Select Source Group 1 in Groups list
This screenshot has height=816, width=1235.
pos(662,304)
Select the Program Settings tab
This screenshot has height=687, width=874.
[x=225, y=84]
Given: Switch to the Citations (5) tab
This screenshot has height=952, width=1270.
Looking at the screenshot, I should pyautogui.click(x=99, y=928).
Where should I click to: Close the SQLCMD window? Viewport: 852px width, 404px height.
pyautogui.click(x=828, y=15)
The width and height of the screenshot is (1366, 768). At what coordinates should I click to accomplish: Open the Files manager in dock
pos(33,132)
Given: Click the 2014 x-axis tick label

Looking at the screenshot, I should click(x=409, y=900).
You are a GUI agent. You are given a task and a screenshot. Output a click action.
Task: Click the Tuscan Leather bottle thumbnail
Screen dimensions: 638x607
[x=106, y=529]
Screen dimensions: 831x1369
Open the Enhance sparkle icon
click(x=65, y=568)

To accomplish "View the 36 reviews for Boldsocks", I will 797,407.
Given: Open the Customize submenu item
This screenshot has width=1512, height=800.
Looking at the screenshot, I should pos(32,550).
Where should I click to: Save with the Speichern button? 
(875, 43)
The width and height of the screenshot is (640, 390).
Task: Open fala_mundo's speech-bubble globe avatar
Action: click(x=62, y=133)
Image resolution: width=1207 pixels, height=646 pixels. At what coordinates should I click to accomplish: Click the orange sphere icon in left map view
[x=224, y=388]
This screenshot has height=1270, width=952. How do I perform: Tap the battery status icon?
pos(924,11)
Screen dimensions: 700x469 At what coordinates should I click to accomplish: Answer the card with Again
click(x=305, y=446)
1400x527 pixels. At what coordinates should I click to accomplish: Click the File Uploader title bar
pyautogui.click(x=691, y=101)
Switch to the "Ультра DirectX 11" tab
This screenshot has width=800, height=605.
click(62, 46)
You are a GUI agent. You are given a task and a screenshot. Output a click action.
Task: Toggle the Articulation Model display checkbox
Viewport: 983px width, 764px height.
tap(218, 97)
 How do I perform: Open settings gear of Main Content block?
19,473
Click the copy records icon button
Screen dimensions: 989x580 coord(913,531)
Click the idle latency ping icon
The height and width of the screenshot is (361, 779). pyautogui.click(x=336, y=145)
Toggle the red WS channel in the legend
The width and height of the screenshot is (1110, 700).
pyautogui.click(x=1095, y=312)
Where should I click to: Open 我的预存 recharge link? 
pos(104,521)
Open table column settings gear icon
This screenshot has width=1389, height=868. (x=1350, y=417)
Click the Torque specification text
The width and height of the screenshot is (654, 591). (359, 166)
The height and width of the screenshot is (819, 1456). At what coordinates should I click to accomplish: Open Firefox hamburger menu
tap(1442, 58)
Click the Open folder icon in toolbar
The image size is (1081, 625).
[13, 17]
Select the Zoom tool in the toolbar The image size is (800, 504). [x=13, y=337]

************

[WHAT IS EXPECTED]:
Can you copy out everything from the start of the entries down to the line containing "pyautogui.click(x=828, y=15)", both ends included, character for character?

[EXERCISE RESPONSE]:
Select Source Group 1 in Groups list
This screenshot has height=816, width=1235.
pos(662,304)
Select the Program Settings tab
This screenshot has height=687, width=874.
[x=225, y=84]
Given: Switch to the Citations (5) tab
This screenshot has height=952, width=1270.
Looking at the screenshot, I should pyautogui.click(x=99, y=928).
Where should I click to: Close the SQLCMD window? Viewport: 852px width, 404px height.
pyautogui.click(x=828, y=15)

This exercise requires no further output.